- [WORK REQUIRED] From the line below that contains "Screen dimensions: 600x394" to the line that contains "Task: Click the white knob of the switch", repeat every line exactly, both ends included, and nothing else.

(THE RECORDS Opens)

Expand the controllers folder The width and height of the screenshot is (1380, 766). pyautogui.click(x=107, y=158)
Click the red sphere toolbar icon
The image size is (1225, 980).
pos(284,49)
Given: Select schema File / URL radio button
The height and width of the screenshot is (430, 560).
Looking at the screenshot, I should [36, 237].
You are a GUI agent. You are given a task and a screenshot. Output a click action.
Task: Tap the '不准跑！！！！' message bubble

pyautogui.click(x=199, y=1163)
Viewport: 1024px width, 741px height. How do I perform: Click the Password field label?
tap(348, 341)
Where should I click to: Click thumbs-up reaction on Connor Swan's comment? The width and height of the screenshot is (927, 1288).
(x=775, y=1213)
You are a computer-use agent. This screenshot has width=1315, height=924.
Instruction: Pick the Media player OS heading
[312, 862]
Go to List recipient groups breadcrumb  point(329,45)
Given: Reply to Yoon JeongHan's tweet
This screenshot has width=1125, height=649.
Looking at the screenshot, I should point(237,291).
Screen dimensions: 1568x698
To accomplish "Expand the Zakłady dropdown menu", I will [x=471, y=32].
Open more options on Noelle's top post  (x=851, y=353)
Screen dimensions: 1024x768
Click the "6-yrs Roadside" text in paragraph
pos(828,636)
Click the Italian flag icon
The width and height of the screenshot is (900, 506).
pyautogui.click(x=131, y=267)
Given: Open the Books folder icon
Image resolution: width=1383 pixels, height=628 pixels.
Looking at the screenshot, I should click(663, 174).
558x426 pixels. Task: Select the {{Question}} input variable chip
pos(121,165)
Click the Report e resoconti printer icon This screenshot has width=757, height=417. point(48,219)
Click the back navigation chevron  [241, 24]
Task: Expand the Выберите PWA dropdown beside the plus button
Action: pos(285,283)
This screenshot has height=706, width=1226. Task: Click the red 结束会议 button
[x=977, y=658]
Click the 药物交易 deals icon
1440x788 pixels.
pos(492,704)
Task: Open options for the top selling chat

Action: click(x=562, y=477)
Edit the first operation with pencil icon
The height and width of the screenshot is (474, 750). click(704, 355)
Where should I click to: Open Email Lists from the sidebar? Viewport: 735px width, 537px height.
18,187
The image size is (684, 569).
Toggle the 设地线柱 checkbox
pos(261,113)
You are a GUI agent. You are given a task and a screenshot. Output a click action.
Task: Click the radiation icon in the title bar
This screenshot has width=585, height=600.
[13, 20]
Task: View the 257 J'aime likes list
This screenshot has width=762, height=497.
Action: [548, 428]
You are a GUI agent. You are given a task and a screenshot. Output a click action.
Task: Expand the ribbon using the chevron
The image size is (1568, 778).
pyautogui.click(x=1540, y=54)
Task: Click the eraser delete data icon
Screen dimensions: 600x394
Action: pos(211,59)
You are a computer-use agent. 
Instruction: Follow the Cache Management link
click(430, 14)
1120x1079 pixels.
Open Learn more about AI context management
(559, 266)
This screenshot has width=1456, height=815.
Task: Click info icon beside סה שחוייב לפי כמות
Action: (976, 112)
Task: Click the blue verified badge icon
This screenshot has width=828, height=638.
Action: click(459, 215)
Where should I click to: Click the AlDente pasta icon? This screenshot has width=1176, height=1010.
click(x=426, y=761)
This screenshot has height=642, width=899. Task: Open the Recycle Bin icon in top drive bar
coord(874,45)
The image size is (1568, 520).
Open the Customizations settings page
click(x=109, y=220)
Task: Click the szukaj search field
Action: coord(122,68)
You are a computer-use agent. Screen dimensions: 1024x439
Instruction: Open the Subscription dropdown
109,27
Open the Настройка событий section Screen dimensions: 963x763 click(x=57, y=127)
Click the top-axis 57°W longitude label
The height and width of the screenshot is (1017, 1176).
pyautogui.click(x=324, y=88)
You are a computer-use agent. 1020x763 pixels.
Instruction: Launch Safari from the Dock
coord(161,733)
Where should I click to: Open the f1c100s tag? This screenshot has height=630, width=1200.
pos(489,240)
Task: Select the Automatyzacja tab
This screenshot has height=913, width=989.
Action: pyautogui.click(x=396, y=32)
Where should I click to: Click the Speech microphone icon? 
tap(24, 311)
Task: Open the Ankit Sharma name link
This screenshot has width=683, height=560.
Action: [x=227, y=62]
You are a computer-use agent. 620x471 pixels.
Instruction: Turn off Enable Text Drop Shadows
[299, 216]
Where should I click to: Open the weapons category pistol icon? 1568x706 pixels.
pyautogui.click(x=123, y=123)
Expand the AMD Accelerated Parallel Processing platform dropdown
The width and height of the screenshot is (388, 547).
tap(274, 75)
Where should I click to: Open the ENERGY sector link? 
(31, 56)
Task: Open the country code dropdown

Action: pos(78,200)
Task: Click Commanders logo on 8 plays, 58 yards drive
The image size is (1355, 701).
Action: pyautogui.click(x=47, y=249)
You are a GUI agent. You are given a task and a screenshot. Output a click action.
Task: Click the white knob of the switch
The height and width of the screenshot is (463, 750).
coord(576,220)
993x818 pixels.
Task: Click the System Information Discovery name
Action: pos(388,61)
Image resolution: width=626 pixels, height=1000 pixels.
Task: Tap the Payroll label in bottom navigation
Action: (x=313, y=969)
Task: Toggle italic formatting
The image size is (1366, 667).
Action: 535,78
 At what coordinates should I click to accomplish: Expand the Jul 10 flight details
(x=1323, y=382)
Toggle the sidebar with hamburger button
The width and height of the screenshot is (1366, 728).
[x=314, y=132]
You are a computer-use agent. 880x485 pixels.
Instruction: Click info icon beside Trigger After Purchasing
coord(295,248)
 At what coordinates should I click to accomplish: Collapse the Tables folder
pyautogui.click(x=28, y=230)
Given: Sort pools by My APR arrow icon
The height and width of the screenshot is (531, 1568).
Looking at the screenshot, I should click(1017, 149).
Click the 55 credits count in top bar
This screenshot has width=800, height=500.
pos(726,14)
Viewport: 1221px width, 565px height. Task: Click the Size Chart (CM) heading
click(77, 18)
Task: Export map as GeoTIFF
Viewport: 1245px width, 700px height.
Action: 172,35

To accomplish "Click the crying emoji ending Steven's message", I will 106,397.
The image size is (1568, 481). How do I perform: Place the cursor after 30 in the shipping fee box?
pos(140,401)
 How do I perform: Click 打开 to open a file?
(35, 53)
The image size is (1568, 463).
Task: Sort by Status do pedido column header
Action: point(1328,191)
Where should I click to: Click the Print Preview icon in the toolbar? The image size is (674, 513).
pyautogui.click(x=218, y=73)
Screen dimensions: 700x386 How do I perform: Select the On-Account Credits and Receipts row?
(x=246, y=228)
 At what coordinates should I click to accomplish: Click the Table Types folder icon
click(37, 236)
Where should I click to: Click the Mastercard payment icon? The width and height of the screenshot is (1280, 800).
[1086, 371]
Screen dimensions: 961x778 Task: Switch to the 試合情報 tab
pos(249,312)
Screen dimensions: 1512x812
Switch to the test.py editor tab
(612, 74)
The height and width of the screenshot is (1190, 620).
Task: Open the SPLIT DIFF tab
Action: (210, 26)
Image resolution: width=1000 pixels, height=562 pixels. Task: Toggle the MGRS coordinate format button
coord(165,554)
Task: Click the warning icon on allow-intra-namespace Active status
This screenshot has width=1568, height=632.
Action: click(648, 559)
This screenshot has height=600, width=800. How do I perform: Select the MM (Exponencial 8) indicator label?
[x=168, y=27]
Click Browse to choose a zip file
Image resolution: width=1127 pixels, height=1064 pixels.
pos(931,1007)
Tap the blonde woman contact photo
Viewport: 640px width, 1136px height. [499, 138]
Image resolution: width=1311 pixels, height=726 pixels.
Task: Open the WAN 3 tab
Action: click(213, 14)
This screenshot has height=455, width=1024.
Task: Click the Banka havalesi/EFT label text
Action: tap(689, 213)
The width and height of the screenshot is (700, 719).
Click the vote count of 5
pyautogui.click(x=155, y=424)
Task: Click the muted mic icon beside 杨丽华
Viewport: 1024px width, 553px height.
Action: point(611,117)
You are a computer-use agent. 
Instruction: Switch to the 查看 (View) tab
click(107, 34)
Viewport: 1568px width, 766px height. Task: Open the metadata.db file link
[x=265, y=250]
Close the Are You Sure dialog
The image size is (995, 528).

(THE RECORDS Closes)

- [RESULT]
Screen dimensions: 600x394
Action: pos(211,59)
You are a computer-use agent. 
Instruction: Follow the Cache Management link
click(430, 14)
1120x1079 pixels.
Open Learn more about AI context management
(559, 266)
This screenshot has width=1456, height=815.
Task: Click info icon beside סה שחוייב לפי כמות
Action: (976, 112)
Task: Click the blue verified badge icon
This screenshot has width=828, height=638.
Action: click(459, 215)
Where should I click to: Click the AlDente pasta icon? This screenshot has width=1176, height=1010.
click(x=426, y=761)
This screenshot has height=642, width=899. Task: Open the Recycle Bin icon in top drive bar
coord(874,45)
The image size is (1568, 520).
Open the Customizations settings page
click(x=109, y=220)
Task: Click the szukaj search field
Action: coord(122,68)
You are a computer-use agent. Screen dimensions: 1024x439
Instruction: Open the Subscription dropdown
109,27
Open the Настройка событий section Screen dimensions: 963x763 click(x=57, y=127)
Click the top-axis 57°W longitude label
The height and width of the screenshot is (1017, 1176).
pyautogui.click(x=324, y=88)
You are a computer-use agent. 1020x763 pixels.
Instruction: Launch Safari from the Dock
coord(161,733)
Where should I click to: Open the f1c100s tag? This screenshot has height=630, width=1200.
pos(489,240)
Task: Select the Automatyzacja tab
This screenshot has height=913, width=989.
Action: pyautogui.click(x=396, y=32)
Where should I click to: Click the Speech microphone icon? 
tap(24, 311)
Task: Open the Ankit Sharma name link
This screenshot has width=683, height=560.
Action: [x=227, y=62]
You are a computer-use agent. 620x471 pixels.
Instruction: Turn off Enable Text Drop Shadows
[299, 216]
Where should I click to: Open the weapons category pistol icon? 1568x706 pixels.
pyautogui.click(x=123, y=123)
Expand the AMD Accelerated Parallel Processing platform dropdown
The width and height of the screenshot is (388, 547).
tap(274, 75)
Where should I click to: Open the ENERGY sector link? 
(31, 56)
Task: Open the country code dropdown

Action: pos(78,200)
Task: Click Commanders logo on 8 plays, 58 yards drive
The image size is (1355, 701).
Action: pyautogui.click(x=47, y=249)
You are a GUI agent. You are given a task and a screenshot. Output a click action.
Task: Click the white knob of the switch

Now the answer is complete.